Deep Learning-Based Correlation Analysis: AI based on process mechanism modeling comprehensively analyzes hundreds of sensor data points, identifying multi-dimensional correlations that are easily missed by human engineers. For example, it learns patterns that appear due to subtle combinations of changes in temperature, pressure, RF power, etc., and infers relationships such as "simultaneous fluctuation of X sensor and Y sensor → occurrence of a specific defect." This enables much more accurate anomaly detection than existing rule-based anomaly detection (which only alerts when thresholds are exceeded).
Automatic Defect Cause Diagnosis: In the past, when defects occurred on wafers, engineers had to search through various logs to trace the cause.
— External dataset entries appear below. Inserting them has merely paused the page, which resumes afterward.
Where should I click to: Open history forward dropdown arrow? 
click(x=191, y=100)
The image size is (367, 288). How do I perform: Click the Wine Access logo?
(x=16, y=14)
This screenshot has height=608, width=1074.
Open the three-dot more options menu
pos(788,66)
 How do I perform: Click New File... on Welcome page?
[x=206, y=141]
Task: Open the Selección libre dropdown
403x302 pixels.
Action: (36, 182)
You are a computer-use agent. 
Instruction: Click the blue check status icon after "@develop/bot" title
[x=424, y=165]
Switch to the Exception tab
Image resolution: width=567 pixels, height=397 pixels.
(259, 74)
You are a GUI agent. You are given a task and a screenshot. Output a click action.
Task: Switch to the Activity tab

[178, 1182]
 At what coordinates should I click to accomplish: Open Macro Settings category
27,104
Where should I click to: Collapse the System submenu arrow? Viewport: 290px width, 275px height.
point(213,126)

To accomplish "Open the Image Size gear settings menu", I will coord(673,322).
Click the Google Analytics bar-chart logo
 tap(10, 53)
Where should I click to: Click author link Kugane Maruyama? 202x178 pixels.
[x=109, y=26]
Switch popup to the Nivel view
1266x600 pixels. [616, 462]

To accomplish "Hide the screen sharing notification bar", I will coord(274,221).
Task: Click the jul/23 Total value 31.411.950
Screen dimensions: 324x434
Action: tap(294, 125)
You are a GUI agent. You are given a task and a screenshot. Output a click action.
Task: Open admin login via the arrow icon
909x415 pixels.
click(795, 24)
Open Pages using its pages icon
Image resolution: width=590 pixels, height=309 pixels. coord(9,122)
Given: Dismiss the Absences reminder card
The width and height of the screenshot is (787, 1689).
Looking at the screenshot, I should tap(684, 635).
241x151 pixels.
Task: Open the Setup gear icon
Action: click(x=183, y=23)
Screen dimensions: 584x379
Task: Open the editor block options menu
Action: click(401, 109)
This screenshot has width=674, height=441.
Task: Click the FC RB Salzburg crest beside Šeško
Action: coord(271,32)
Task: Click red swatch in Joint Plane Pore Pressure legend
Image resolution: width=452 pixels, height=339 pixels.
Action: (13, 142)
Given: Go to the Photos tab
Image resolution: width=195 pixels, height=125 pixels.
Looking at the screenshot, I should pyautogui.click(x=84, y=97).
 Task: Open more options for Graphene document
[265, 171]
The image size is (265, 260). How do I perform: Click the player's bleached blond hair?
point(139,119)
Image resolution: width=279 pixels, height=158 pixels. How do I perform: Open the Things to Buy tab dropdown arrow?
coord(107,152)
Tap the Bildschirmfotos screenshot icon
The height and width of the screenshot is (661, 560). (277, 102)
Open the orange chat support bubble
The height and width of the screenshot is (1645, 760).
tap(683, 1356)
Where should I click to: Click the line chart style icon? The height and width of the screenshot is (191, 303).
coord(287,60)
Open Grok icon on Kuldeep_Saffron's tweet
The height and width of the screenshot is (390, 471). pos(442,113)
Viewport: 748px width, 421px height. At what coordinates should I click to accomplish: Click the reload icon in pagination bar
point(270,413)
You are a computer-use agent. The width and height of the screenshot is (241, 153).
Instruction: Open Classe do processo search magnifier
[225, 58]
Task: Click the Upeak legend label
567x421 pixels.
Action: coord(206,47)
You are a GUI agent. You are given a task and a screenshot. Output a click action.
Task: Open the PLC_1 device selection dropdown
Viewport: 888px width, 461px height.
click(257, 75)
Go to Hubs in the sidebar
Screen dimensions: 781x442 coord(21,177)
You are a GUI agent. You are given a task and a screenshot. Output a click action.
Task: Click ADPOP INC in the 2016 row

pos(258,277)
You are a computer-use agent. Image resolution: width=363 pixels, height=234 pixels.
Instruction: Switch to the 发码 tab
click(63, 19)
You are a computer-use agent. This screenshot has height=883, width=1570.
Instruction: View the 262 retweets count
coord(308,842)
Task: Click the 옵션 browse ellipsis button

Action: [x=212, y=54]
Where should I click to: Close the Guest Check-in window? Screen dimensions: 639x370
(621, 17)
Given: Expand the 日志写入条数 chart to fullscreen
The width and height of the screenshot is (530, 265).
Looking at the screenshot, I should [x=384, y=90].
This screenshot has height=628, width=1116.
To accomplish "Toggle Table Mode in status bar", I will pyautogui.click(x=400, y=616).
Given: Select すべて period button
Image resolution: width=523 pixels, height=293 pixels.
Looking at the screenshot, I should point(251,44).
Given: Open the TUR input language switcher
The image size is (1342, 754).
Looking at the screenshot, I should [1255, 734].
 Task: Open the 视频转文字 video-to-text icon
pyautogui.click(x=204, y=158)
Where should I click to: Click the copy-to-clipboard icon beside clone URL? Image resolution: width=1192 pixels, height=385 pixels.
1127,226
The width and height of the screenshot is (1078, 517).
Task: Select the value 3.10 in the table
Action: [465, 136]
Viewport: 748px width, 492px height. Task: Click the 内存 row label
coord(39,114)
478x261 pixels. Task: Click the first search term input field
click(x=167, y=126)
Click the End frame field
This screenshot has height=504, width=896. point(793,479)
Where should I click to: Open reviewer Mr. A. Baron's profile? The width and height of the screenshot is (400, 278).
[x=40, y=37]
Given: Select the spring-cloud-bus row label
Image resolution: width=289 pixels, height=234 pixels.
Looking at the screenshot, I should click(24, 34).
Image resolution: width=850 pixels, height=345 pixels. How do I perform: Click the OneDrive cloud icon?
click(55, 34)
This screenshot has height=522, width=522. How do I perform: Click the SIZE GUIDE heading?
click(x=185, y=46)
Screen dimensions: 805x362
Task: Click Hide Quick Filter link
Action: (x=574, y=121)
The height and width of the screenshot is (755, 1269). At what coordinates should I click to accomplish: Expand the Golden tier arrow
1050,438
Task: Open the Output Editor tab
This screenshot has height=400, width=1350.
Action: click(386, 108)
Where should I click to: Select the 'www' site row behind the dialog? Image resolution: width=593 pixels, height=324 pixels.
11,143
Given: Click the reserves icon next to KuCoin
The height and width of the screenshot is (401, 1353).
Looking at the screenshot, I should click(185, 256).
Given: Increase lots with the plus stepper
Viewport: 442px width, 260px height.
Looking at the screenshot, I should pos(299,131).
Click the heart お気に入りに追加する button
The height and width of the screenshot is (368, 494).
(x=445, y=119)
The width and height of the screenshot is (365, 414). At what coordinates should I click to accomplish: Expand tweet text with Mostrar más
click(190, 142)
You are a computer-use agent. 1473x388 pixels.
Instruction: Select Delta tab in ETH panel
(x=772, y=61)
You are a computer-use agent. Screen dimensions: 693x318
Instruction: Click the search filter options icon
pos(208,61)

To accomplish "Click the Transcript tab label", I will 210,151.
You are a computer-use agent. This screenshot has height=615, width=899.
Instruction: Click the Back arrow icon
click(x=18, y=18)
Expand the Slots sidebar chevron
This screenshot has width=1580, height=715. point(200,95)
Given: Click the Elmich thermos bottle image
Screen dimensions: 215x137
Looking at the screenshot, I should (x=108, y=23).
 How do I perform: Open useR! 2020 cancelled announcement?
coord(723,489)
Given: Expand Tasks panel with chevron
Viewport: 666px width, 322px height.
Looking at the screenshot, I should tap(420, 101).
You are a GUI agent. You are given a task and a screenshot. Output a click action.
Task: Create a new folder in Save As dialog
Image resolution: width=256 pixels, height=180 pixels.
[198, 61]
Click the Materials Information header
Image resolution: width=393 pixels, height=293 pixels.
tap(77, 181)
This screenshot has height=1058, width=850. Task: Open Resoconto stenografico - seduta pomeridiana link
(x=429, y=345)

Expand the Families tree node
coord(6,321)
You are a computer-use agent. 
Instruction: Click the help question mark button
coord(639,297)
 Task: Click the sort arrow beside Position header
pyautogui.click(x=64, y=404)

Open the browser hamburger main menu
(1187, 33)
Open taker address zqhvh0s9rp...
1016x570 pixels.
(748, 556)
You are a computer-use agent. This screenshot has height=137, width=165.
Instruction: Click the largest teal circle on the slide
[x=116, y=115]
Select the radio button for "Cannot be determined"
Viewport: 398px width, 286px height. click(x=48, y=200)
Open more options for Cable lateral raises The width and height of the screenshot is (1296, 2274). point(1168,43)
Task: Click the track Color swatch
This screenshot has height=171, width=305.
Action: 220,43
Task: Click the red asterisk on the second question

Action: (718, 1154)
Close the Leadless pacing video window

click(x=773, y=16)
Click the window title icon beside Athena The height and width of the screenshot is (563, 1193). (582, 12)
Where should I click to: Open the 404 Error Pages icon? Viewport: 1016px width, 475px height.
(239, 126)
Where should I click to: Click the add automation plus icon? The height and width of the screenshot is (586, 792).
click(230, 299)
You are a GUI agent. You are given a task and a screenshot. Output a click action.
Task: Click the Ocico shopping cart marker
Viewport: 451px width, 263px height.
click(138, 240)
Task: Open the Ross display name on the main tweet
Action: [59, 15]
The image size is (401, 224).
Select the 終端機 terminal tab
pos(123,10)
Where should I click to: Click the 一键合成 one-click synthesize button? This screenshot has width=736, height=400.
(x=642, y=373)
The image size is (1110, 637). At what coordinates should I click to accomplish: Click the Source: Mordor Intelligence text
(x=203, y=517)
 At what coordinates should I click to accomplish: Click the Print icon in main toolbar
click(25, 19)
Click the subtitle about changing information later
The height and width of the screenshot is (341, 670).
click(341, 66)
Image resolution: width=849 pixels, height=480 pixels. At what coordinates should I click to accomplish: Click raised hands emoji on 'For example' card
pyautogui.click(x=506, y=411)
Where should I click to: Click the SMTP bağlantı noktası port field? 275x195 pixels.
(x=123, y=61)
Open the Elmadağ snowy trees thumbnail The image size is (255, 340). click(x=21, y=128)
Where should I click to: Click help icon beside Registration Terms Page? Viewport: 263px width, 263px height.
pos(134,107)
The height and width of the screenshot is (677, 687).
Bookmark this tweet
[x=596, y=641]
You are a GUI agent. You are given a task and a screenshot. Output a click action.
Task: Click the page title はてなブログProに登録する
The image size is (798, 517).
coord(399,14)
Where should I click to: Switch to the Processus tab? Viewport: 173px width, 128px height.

DutchBoy S learns characteristic patterns for each defect type, and when an anomaly is detected, it presents potential cause sensors/process variables in order of priority.
For example, it informs "Subtle vibration of chamber pressure sensor #5 -> possibility of causing etching non-uniformity defect," helping engineers quickly find and address the problem area. It is like AI reproducing the intuition of a veteran engineer in real time.
Intuitive On-Site Dashboard: Analysis results are visualized in real-time on a dashboard screen installed on-site. Multi-dimensional sensor correlation graphs, anomaly occurrence times, and expected defect types are displayed in an easy-to-understand manner, and warnings are immediately displayed on-site when anomalies occur.
This visual feedback greatly helps engineers quickly understand and respond to problem situations. It significantly increases the speed of decision-making compared to the traditional method of humans interpreting text logs or complex graphs, reducing equipment downtime.
Application Scalability and Learning Improvement: The DutchBoy S platform is designed to be scalable to various process equipment such as deposition and lithography in addition to semiconductor etching. Even if the number or type of sensors changes, it can be addressed by training modular AI models.
In addition, the AI model iscontinuously learningwith data accumulated during use, optimizing it for a specific fab (factory) or recipe. Its superior accuracy and insight over time compared to humans is a key advantage. This feature means that it can be customized and applied not only to semiconductors but also to continuous process industries such as secondary batteries and petrochemicals.